The first alleged error calls in question the correctness of the decision of the court below, in overruling the appellant’s motion for a new trial of the issue joined on his plea in abatement. In this plea in abatement, the appellant alleged, in substance, that, at the [first?] regular session *456of the board of commissioners of Hendricks county, in the year 1876, said board and the clerk of the court below drew and selected the following named persons to constitute the grand jury for the January term, 1877, of said court, to wit: Henry Bradford, and five others, naming them; that, on the twenty-first judicial day of said January term, the judge of the court below made the following order, to wit: “The court being of the opinion that a necessity exists for calling the grand jury of the present term, it is therefore ordered, that said grand jury be re-summoned for attendance on to-day. And now the sheriff of said county calls the names of said jurors, to wit, William H. Calvert, William H. Cash, James S. Lynn, Davis Boswell, John G. Adams, and Jesse F. Elrod, when the following appeared, William H. Calvert, William H. Cash, John G. Adams, and Jesse F. Elrod; and because the remainder of said jurors failed to appear, others from the bystanders are selected by said sheriff, by the order of the court, to wit, William H. Bunten and John C. Hill, in all six reputable freeholders of the county of Hendricks,- and State of Indiana, who are empanelled, and sworn and charged by the court. And the court now appoints William H. Calvert foreman of the grand jury;1’ and the appellant further said, that the indictment in this case was found and returned into court against said appellant, by the persons last named, empanelled and charged as aforesaid ; that said persons last named were illegally, and without authority of law, empanelled and charged as the grand jury of said term of said court; and that the indictment in this case was returned against the appellant, by said last named persons, illegally, and wholly without authority of law. Wherefore, etc.

By the evidence adduced upon the trial, on appellant’s plea in abatement, it would seem, that among those who were summoned and called by the sheriff as the grand jury of the court below, for its January term, 1877, there were only two persons who had been drawn and selected *457according to law, as members of said grand jury. But we take judicial notice of the fact, that the persons so drawn and selected were drawn and selected to constitute the grand jury of the court below, not only for the January term, 1877, but also for the preceding September term, of said court; and, indeed, this fact was shown by appellant’s evidence. Row, it may well have happened, at said September term of the court below, when the grand jury was empanelled for that term, that of the persons drawn and selected, according to law, to constitute the grand jury of said court, for that and the ensuing January term, all were either absent or excused from service except the two persons aforementioned ; in which event, the court below would have been fully authorized by law to complete the number from the bystanders. 2 R. S. 1876, p. 375, sec. 15, and p. 418, sec. 10. In our opinion, the grand jury, when thus completed, would be the legal grand jury of the court for that and the succeeding term of the court, even though all the members thereof had not been drawn and selected as such by the county board and clerk, as provided by law.

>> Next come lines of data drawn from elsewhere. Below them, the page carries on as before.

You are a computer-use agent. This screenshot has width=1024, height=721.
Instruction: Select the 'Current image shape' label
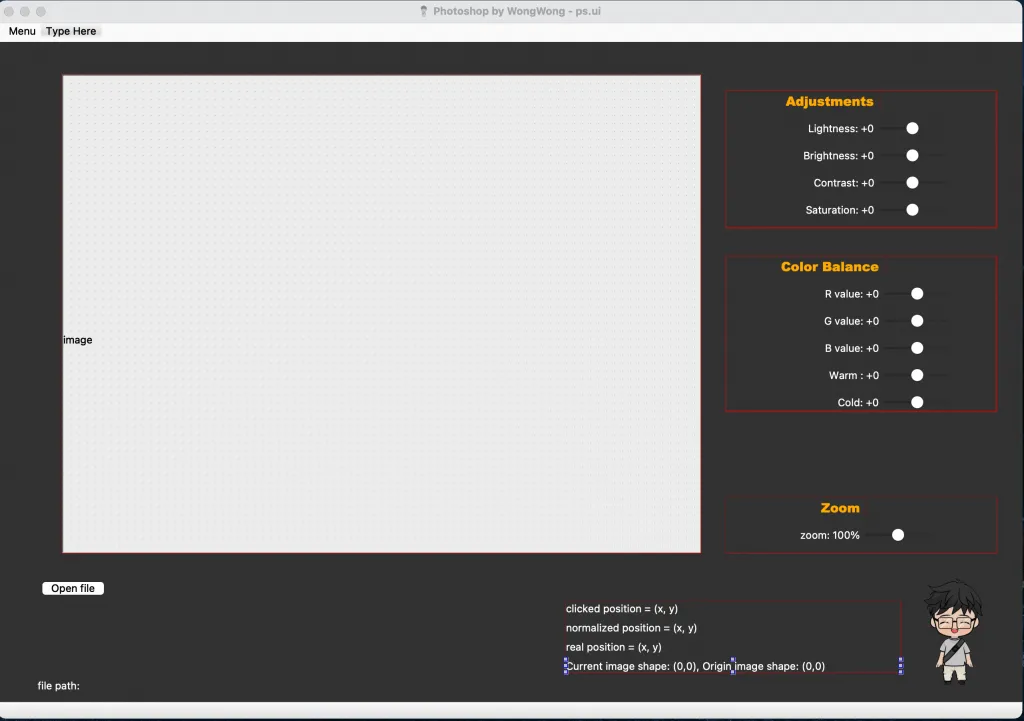click(x=695, y=666)
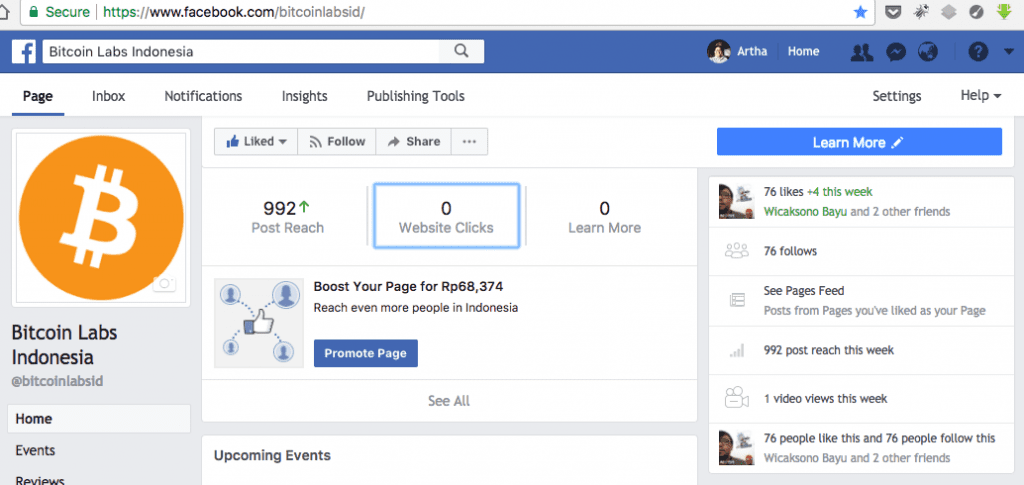This screenshot has height=485, width=1024.
Task: Click the bookmark star in address bar
Action: click(860, 12)
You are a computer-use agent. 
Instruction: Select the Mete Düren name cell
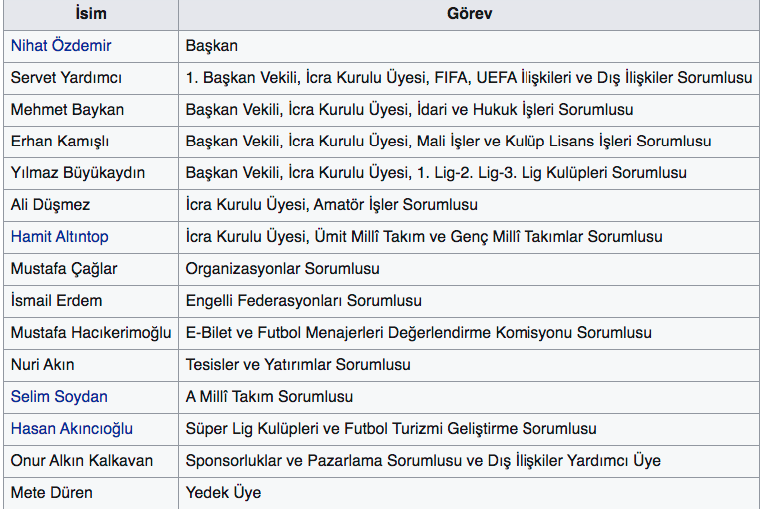coord(51,493)
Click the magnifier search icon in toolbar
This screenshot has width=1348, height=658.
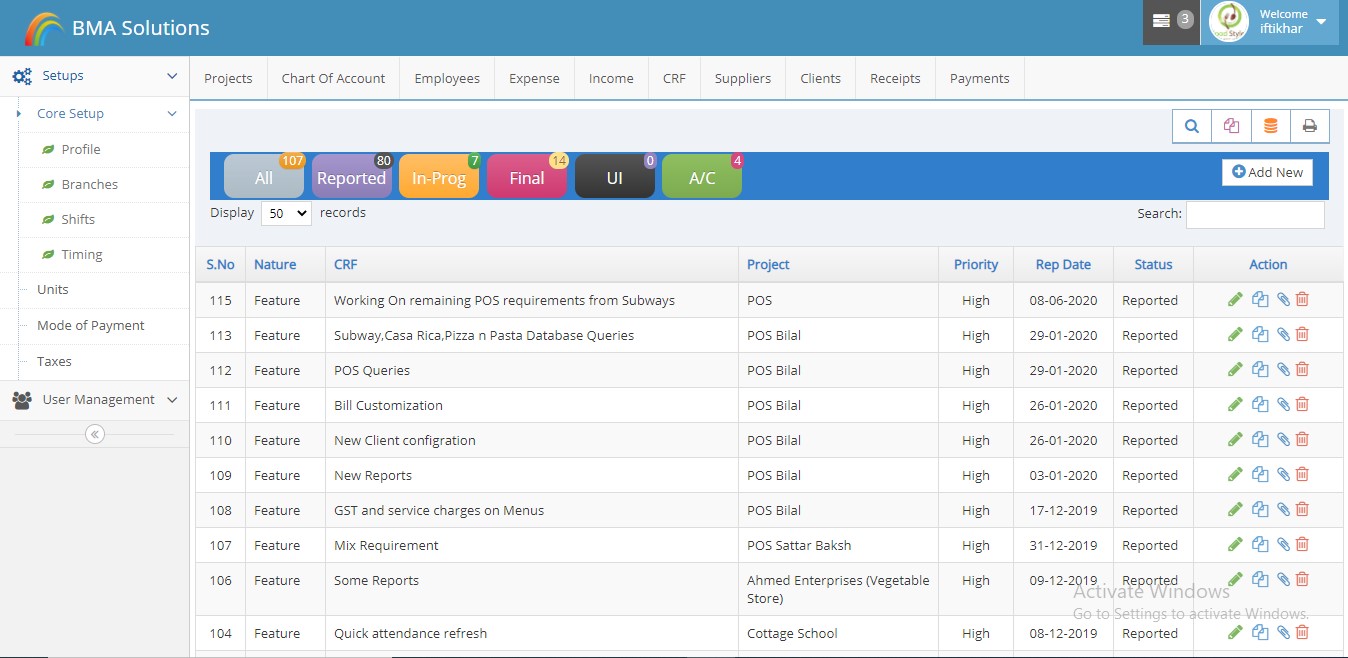[1192, 127]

It seems to us, that the issues tendered hy appellant’s plea in abatement, in this case, were wholly immaterial. At the very utmost, nothing more was charged in this plea, than an irregularity in the selection of the grand jury, which found the indictment against the appellant. The plea contained no charge of any such irregularity in the selection of the grand jury, as could, in the opinion of any court, amount to corruption. By the express provisions of the 12th section of a statute of this State in relation to grand jurors, approved March 4th, 1852, it was and is provided, as follows:

“Sec. 12. Ro plea in abatement or other objection, shall be taken to any grand jury duly charged and sworn, for any alleged irregularity in their selection, unless such irregularity, in the opinion of the court, amounts to *458corruption, in which case such plea or objection shall be received.” 2 R. S. 1876, p. 419.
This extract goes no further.